Diferentemente do que acontece com os delitos comuns, nos
quais há vítimas bem caracterizadas, no genocídio são vitimadas populações de nações ou segmentos delas, em espaços e em
números que nem sempre são distinguíveis, até porque a violência,
uma vez iniciada, alcança pessoas estranhas aos segmentos perseguidos. De outro modo, os autores do genocídio são de identificação complicada. Em Nuremberg,
para ficar no exemplo histórico
mais evidente, vários acusados
disseram-se meros cumpridores
de ordens ante as exigências da
disciplina militar, proclamando,
portanto, sua inocência.
Matar ou ferir o maior número
de pessoas, sejam militares, civis,
adultos ou crianças, é o primeiro
elemento objetivo do genocídio.
Outro elemento objetivo é o de
agravar as condições de vida dos
atingidos, para chegar a tal despojamento de bens e meios, que
não sobre para eles nem mesmo a
simples esperança de sobrevivência. O modo objetivo de provocar
tal situação de aniquilamento
tem sido aprimorado com armas
de destruição em massa mais eficazes, com mísseis de longo alcance, aviões transportando bombas
cada vez mais pesadas e destrutivas. Há poucos dias, o secretário
da Defesa dos Estados Unidos se
orgulhou da "mãe de todas as
bombas", capaz de destruir quarteirões inteiros das cidades
atacadas.
No Iraque, é razoável admitir
que a dita precisão científica de
bombas teleguiadas, apenas sobre
alvos militares, não existe. Basta
ver as reiteradas destruições entre
aviões e tanques dos Estados Unidos e da Inglaterra, pelo que se
tem chamado eufemisticamente
de "fogo amigo". O fundamento
da guerra anunciado por Bush e
Blair é o afastamento de Saddam
Hussein. Todavia o povo iraquiano tem sido a verdadeira vítima
do conflito ante o poderio das forças ofensivas -por terra e, em
particular, pelo ar- sem poupar
as populações civis, como se tem
visto no bombardeio de Bagdá.
A convenção da ONU declara
que o genocídio é um crime.
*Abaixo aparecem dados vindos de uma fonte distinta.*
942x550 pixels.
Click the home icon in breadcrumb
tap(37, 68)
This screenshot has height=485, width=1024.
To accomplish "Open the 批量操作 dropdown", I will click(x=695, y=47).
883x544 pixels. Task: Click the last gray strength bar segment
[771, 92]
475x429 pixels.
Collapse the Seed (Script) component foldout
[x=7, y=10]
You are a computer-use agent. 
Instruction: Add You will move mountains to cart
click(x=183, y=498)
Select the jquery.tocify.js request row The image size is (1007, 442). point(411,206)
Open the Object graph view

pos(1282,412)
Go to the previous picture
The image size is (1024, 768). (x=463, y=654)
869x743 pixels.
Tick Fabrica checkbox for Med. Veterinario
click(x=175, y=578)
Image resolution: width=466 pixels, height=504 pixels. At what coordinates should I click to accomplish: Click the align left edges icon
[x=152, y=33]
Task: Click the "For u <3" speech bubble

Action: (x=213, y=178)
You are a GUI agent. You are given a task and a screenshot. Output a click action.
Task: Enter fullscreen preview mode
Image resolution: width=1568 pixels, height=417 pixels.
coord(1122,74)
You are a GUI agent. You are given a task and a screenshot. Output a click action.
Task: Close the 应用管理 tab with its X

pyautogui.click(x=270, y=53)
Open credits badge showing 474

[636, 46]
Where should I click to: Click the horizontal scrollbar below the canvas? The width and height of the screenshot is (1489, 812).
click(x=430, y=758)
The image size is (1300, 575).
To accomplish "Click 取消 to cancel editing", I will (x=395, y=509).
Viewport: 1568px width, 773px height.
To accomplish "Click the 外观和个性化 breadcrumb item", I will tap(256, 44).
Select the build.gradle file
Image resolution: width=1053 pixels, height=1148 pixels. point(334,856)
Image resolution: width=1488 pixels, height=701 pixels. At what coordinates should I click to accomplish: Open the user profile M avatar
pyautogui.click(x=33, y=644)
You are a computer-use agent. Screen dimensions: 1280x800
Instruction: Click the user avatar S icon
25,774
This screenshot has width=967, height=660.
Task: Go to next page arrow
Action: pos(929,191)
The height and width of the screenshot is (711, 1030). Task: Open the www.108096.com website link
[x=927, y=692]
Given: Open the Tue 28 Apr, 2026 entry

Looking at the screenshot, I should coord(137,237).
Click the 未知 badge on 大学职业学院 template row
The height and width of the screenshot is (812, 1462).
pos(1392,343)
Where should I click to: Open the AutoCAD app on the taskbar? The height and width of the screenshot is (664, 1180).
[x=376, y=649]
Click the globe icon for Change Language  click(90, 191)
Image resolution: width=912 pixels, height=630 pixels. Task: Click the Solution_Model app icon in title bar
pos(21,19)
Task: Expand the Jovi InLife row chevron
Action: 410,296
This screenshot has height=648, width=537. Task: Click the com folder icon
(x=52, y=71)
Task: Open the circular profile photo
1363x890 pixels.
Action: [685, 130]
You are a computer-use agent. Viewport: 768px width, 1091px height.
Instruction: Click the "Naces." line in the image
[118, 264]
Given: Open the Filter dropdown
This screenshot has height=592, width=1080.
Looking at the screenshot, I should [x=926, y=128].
Para
ser apurado, o direito impõe normas do processo, com o levantamento das provas e a garantia da
defesa, sobretudo em tempos de
guerra, cuja primeira vítima é a
verdade, como se sabe. Essa regra
do direito está sob risco ser esquecida agora que se fala na falta de
água para as populações urbanas, criando problemas insolúveis, sobretudo se a guerra durar
muito. Confirmada a alternativa,
correremos o risco de nova espécie
do delito: a do genocídio imperial,
da força pela força, em relação ao
qual nenhum processo e nenhuma punição serão possíveis.